Darryl Hardy

No. 58, 54
- Position: Linebacker

Personal information
- Born: November 22, 1968 (age 57) Lincoln Heights, Ohio, U.S.
- Listed height: 6 ft 2 in (1.88 m)
- Listed weight: 230 lb (104 kg)

Career information
- High school: Princeton (Sharonville, Ohio)
- College: Tennessee
- NFL draft: 1992 (10th round, 270th overall pick)

Career history
- Atlanta Falcons (1992)*; Ottawa Rough Riders (1994)*; Dallas Cowboys (1994)*; Arizona Cardinals (1994–1995); Dallas Cowboys (1995, 1997); Seattle Seahawks (1997);
- * Offseason or practice squad member only

Awards and highlights
- Super Bowl champion (XXX); First-team All-SEC (1991);

Career NFL statistics
- Tackles: 3
- Stats at Pro Football Reference

= Darryl Hardy =

American gridiron football player (born 1968)

Darryl Gerrod Hardy (born November 22, 1968) is an American former professional football player who was a linebacker in the National Football League (NFL) for the Arizona Cardinals, Dallas Cowboys and Seattle Seahawks. He played college football for the Tennessee Volunteers.

==Early life==
Hardy attended Princeton High School, where he played center on the offensive line as a freshman. The next year, he was moved to offensive tackle. As a senior, he was an All-state offensive guard (weighing 185 pounds). In his final game, he got the opportunity to start at outside linebacker, posting 15 tackles and 4.5 sacks.

He accepted a football scholarship from the University of Tennessee to play linebacker. He became a starter at outside linebacker as a sophomore and registered 20 tackles (fourth in school history) against the University of Alabama.
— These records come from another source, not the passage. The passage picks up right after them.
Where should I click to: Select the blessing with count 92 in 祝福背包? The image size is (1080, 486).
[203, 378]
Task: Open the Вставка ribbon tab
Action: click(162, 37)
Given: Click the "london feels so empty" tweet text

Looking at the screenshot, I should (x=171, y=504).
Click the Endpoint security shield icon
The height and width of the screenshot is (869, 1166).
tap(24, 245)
Hardy helped Tennessee win the Cotton Bowl in 1990 and the Sugar Bowl in 1991. He finished his college career with 318 total tackles, 227 solo tackles (ninth in school history), 20 tackles for loss, 4 interceptions, 5 fumble recoveries, 5 forced fumbles and 5 blocked kicks.

==Professional career==
===Atlanta Falcons===
Hardy was selected by the Atlanta Falcons in the tenth round (270th overall) of the 1992 NFL draft. On August 31, he was waived and signed to the practice squad. He was released on August 23, 1993.

===Ottawa Rough Riders===
On April 7, 1994, he was signed by the Ottawa Rough Riders of the Canadian Football League. He was cut on July 4.
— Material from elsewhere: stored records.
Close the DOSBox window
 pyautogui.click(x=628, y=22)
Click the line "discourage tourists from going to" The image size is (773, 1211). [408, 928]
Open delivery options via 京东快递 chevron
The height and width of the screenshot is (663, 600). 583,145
===Dallas Cowboys (first stint)===
In July 1994, he signed as a free agent with the Dallas Cowboys. He was released on August 3.

===Arizona Cardinals===
On August 27, 1994, he was waived and signed to the practice squad. He was promoted to the active roster on December 20 and was declared inactive for the last game of the season.

He was waived On October 2, 1995. He appeared in 5 games, tallying one defensive tackle and 2 special teams tackles.

===Dallas Cowboys (second stint)===
On October 3, 1995, he was claimed off waivers by the Cowboys to improve the special teams units. He was a part of the team that won Super Bowl XXX, although he was deactivated for the game. He was cut on August 20, 1996.

In 1996, he injured his left knee in a preseason game against the Los Angeles Raiders. He had arthroscopic surgery on August 2. He was cut on August 20.

He was signed in 1997 and appeared in 12 games. He was released in December.

===Seattle Seahawks===
On December 10, 1997, he was claimed off waivers by the Seattle Seahawks. He played on special teams in the final two games of the season. The next year, he failed to report to minicamp and told the Seahawks he was not sure if he wanted to continue playing football. He was released on June 10, 1998.